TASKS TO PERFORM:
- 1) Answer these from the blog post on gaining IB World School status:
(a) What role does Mrs Crawford-Smith hold?
(b) How many years ago did the school open its doors?
(c) What did the team develop that served as a stepping stone toward an inquiry-led approach?
- 2) In the blog post on gaining IB World School status, rewrite the paragraph beginning "When we started our journey a decade ago" as a short list of its main points.
- 3) According to the blog post on gaining IB World School status, why did the team develop its own Enhanced Curriculum?

TEXT PROVIDED:
________________________________________

Celebrating our IB World School Status

Reflections from Mrs Crawford-Smith (IB PYP Coordinator)

This week, Mrs Crawford-Smith guest writes on the Headmistress blog about gaining our IB World School Status in the Junior School and the journey to achieve this outstanding status.

At BGS, we are always striving to be a forward-thinking and innovative school, and in becoming officially authorised as an International Baccalaureate Primary Years Programme (IB PYP) school, we have achieved just that. We are one of an elite group of schools in the UK that offer the IB PYP.

The IB PYP is a world-renowned approach to learning which offers a transdisciplinary, inquiry-based and student-centred education. At its core, it is a future focused education that develops young students as caring, active participants in a lifelong journey of learning and enables students to learn between, across and beyond traditional subject boundaries.

The ethos at the heart of the PYP matches our own. Since we opened our doors 10 years ago, our goals have always been forward-thinking; our aim to be at the forefront of education. We push boundaries and push ourselves to become the most effective practitioners that we can be.

When we started our journey a decade ago, we were teaching traditional subjects and we soon saw that we needed to help the students to see the connections between the facts and skills that they were learning. As a team, we developed our own Enhanced Curriculum. Units were developed that linked the subjects together, allowing the students to make connections across their learning. This was the perfect stepping stone for us to take on the next challenge – to evolve our Enhanced Curriculum into an inquiry-led approach. A child-led approach. We wanted to give our students ownership of their learning. Give them choice in what they inquire into, and in how they explore their learning.

________________________________________

Stored records:
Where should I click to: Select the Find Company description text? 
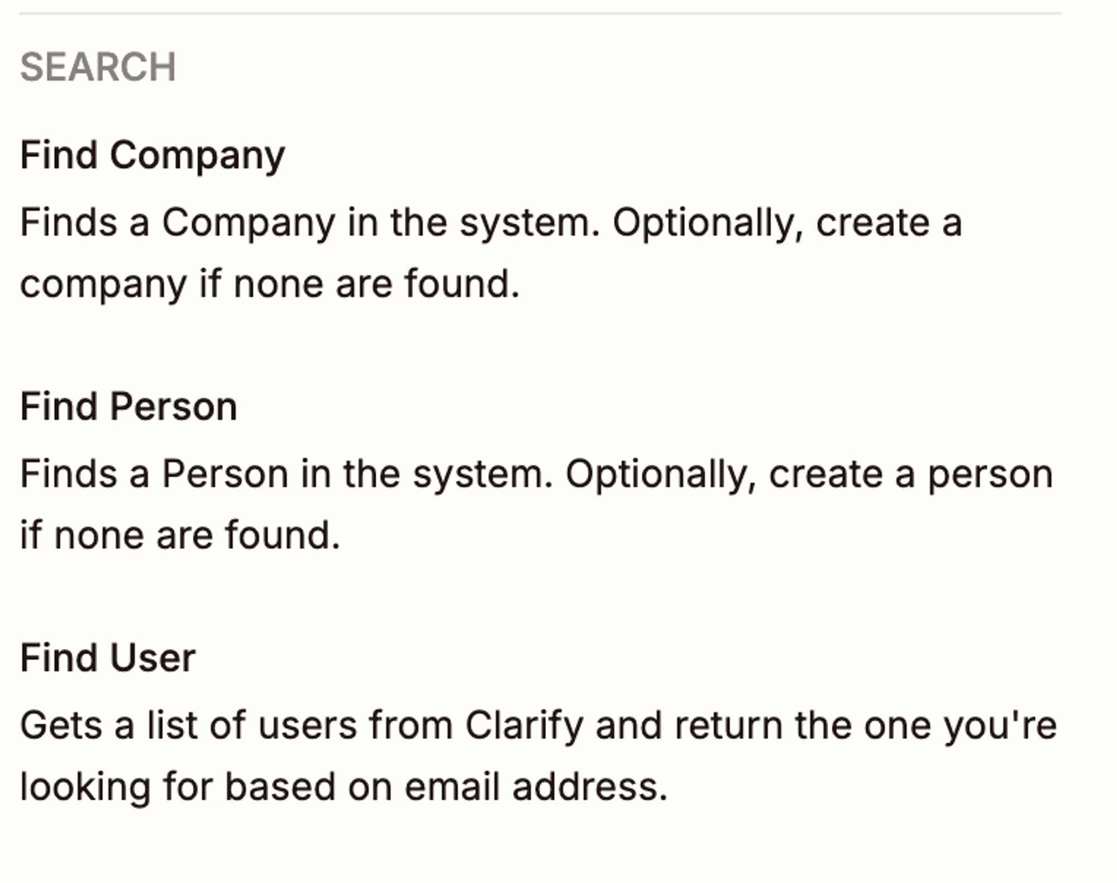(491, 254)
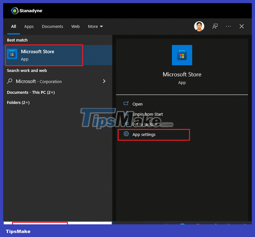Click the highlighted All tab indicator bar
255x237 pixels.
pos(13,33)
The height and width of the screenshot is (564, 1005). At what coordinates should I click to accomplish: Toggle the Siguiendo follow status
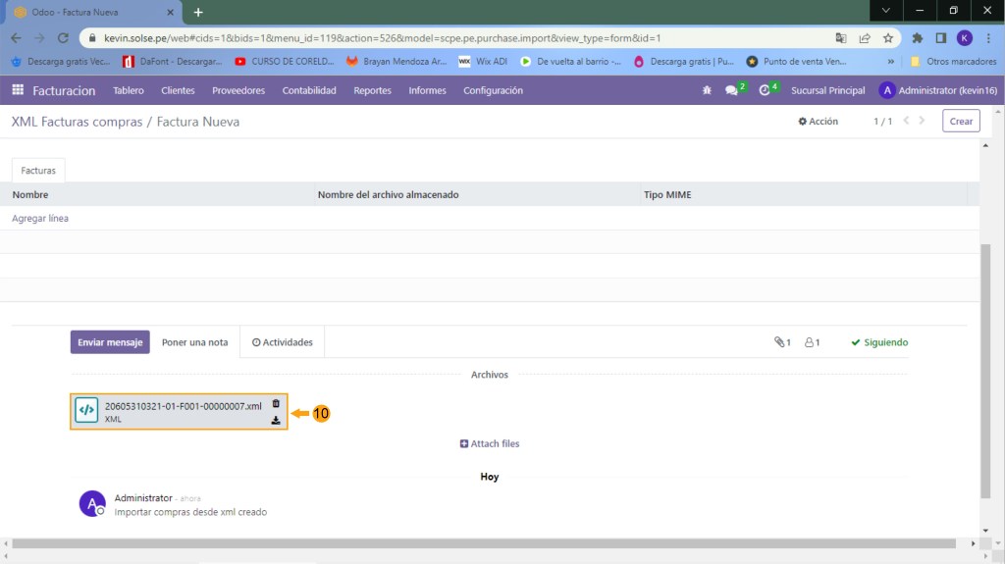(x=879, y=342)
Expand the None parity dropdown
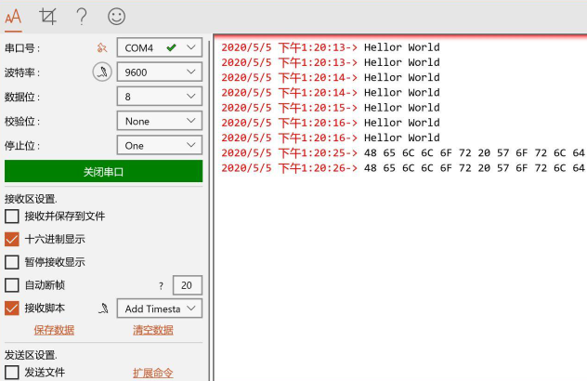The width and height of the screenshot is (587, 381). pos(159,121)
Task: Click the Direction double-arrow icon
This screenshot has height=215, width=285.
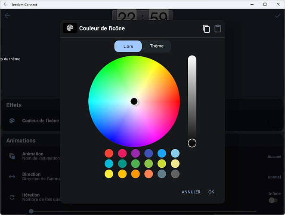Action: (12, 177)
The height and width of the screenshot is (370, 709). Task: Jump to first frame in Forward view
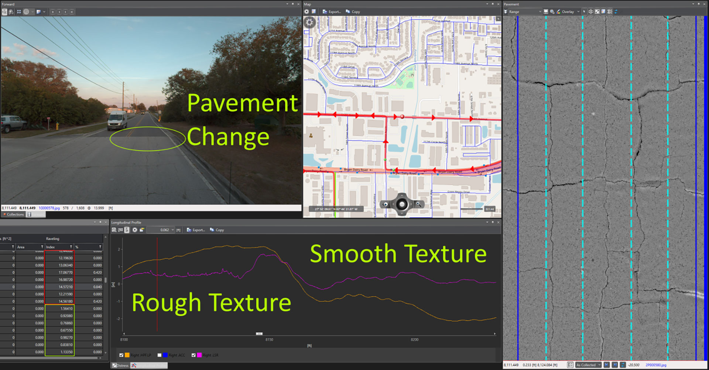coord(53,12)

________________________________________

RESPONSES BY TASK:
- 1)
(a) IB PYP Coordinator
(b) 10 years ago
(c) Their own Enhanced Curriculum

- 2)
- A decade ago, the school taught traditional subjects.
- Staff saw that students needed help connecting the facts and skills they were learning.
- The team developed its own Enhanced Curriculum, with units that linked subjects together.
- This became the stepping stone to evolving the curriculum into an inquiry-led, child-led approach.
- The aim was to give students ownership of their learning and choice in what they inquire into and how they explore it.

- 3) While teaching traditional subjects, the team saw that students needed help seeing the connections between the facts and skills they were learning. The Enhanced Curriculum's units linked the subjects together so students could make connections across their learning.